### WORK INSTRUCTIONS
Would you please retype the records that follow, word for word?
=== SUPPLIED DATA ===
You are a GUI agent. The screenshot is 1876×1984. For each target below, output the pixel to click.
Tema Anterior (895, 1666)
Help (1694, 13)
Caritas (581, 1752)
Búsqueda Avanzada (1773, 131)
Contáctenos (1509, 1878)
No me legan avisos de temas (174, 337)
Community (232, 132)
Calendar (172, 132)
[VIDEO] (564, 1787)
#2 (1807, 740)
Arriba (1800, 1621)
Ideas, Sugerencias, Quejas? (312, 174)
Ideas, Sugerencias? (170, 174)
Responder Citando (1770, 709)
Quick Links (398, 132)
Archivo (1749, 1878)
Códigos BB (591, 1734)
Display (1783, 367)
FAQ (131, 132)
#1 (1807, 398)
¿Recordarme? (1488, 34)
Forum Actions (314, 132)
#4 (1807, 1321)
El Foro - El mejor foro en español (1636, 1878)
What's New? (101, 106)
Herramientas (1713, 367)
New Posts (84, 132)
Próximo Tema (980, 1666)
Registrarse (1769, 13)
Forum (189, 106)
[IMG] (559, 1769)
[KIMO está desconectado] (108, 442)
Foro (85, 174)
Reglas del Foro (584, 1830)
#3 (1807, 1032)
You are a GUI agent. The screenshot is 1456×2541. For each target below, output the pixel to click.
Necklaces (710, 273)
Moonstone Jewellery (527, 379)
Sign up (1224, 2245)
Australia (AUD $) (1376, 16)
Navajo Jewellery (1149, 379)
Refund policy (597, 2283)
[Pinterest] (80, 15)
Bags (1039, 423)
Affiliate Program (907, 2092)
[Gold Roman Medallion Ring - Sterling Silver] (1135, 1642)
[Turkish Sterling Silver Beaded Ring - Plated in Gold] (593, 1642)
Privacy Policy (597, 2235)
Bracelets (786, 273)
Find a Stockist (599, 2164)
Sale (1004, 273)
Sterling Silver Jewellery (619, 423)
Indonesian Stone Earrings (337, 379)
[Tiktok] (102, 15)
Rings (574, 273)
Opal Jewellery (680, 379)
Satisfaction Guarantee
===
### TASK SOLUTION
You are a GUI agent. The screenshot is 1876×1984. For each target below, output the pixel to click.
Tema Anterior (895, 1666)
Help (1694, 13)
Caritas (581, 1752)
Búsqueda Avanzada (1773, 131)
Contáctenos (1509, 1878)
No me legan avisos de temas (174, 337)
Community (232, 132)
Calendar (172, 132)
[VIDEO] (564, 1787)
#2 (1807, 740)
Arriba (1800, 1621)
Ideas, Sugerencias, Quejas? (312, 174)
Ideas, Sugerencias? (170, 174)
Responder Citando (1770, 709)
Quick Links (398, 132)
Archivo (1749, 1878)
Códigos BB (591, 1734)
Display (1783, 367)
FAQ (131, 132)
#1 (1807, 398)
¿Recordarme? (1488, 34)
Forum Actions (314, 132)
#4 (1807, 1321)
El Foro - El mejor foro en español (1636, 1878)
What's New? (101, 106)
Herramientas (1713, 367)
New Posts (84, 132)
Próximo Tema (980, 1666)
Registrarse (1769, 13)
Forum (189, 106)
[IMG] (559, 1769)
[KIMO está desconectado] (108, 442)
Foro (85, 174)
Reglas del Foro (584, 1830)
#3 (1807, 1032)
You are a GUI agent. The screenshot is 1456×2541. For each target below, output the pixel to click.
Necklaces (710, 273)
Moonstone Jewellery (527, 379)
Sign up (1224, 2245)
Australia (AUD $) (1376, 16)
Navajo Jewellery (1149, 379)
Refund policy (597, 2283)
[Pinterest] (80, 15)
Bags (1039, 423)
Affiliate Program (907, 2092)
[Gold Roman Medallion Ring - Sterling Silver] (1135, 1642)
[Turkish Sterling Silver Beaded Ring - Plated in Gold] (593, 1642)
Privacy Policy (597, 2235)
Bracelets (786, 273)
Find a Stockist (599, 2164)
Sale (1004, 273)
Sterling Silver Jewellery (619, 423)
Indonesian Stone Earrings (337, 379)
[Tiktok] (102, 15)
Rings (574, 273)
Opal Jewellery (680, 379)
Satisfaction Guarantee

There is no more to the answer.